If there are no findings at a given severity level, omit that section entirely.

</analysis>

<verdict>

| Axis                              | Status      | Issues |
| --------------------------------- | ----------- | ------ |
| 0. CLAUDE.md Full Compliance      | PASS / FAIL | count  |
| 1. Security Model                 | PASS / FAIL | count  |
| 2. Architectural Integrity & SSOT | PASS / FAIL | count  |
| 3. Platform Coverage              | PASS / FAIL | count  |
| 4. Test Plan Adequacy             | PASS / FAIL | count  |
| 5. Dependency Analysis            | PASS / FAIL | count  |
| 6. KISS                           | PASS / FAIL | count  |
| 7. YAGNI                          | PASS / FAIL | count  |
| 8. DRY                            | PASS / FAIL | count  |
| 9. Git Workflow & Release         | PASS / FAIL | count  |
| 10. Documentation                 | PASS / FAIL | count  |
| 11. Upgrade Safety                | PASS / FAIL | count  |
| 12. Runtime Behavior & Cleanup    | PASS / FAIL | count  |

**Overall: READY TO IMPLEMENT / NEEDS REVISION / REJECT**

- **READY TO IMPLEMENT** — zero blockers, zero high severity issues

- **NEEDS REVISION** — zero blockers, but high severity issues exist that must be addressed in the plan before implementation

- **REJECT** — at least one blocker exists; plan cannot proceed until blockers are resolved

If NEEDS REVISION or REJECT: list the specific items that must be addressed, in priority order.

**`new_issue_count`:** Include in structured output. Set to the total number of ALL genuinely new issues found in this review (including suppressed MEDIUM/LOW in verification mode). On the first review, equals the total issue count. On follow-up reviews, only count issues NOT present in the previous review context. This field drives convergence logic in the automated loop.
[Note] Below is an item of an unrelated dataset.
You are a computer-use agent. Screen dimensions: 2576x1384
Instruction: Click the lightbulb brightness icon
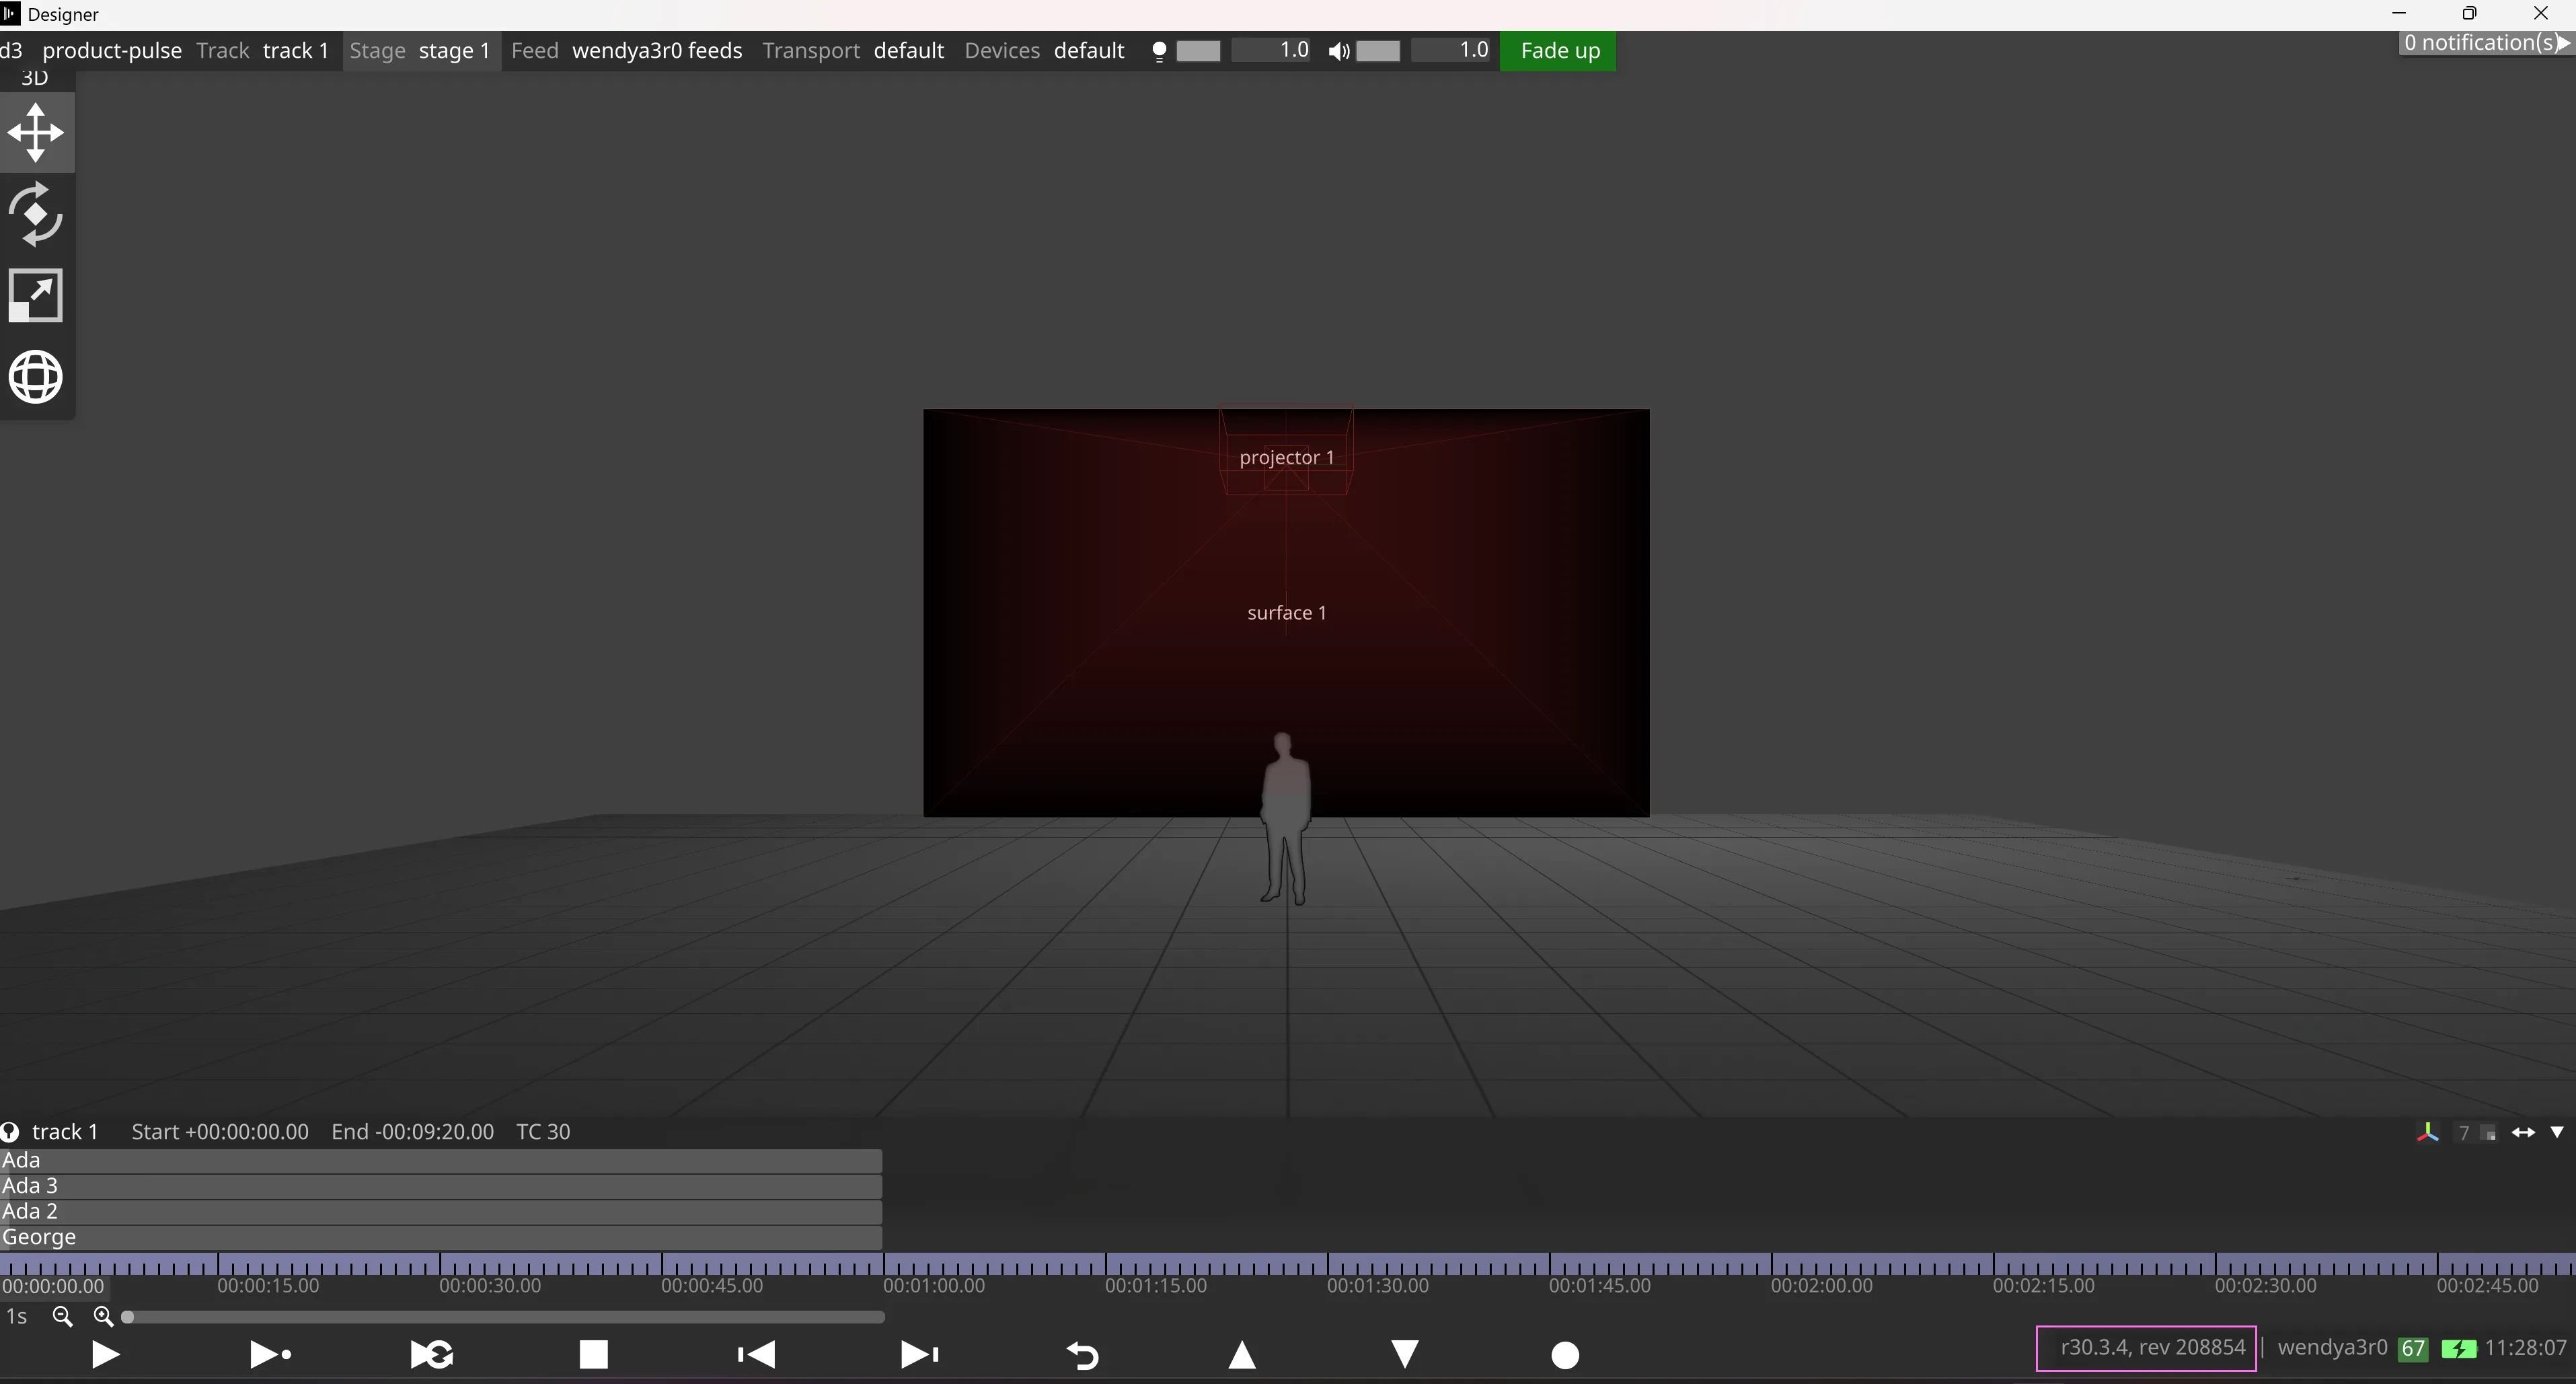[x=1159, y=51]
**Hard verdict rules — non-negotiable, the orchestrator relies on these:**

- `overall_verdict: "READY_TO_IMPLEMENT"` MUST imply `blocker_count == 0` AND `high_count == 0`.
- If `blocker_count > 0`, the verdict MUST be `"REJECT"`.
- If `blocker_count == 0` but `high_count > 0`, the verdict MUST be `"NEEDS_REVISION"`. The orchestrator handles auto-acceptance at high iteration counts — do not preempt it by inflating the verdict.
- `findings_summary` MUST contain concrete, actionable fix instructions for every BLOCKER and HIGH finding. Give verbatim file paths, line references, or code suggestions — not generic advice.

Returning `READY_TO_IMPLEMENT` with blockers or HIGH issues present is a critical bug in your output.

</verdict>

---

## Step 2 — Present Review Results

Present the full analysis and verdict to the user. If the verdict is NEEDS REVISION or REJECT, offer to help fix the plan.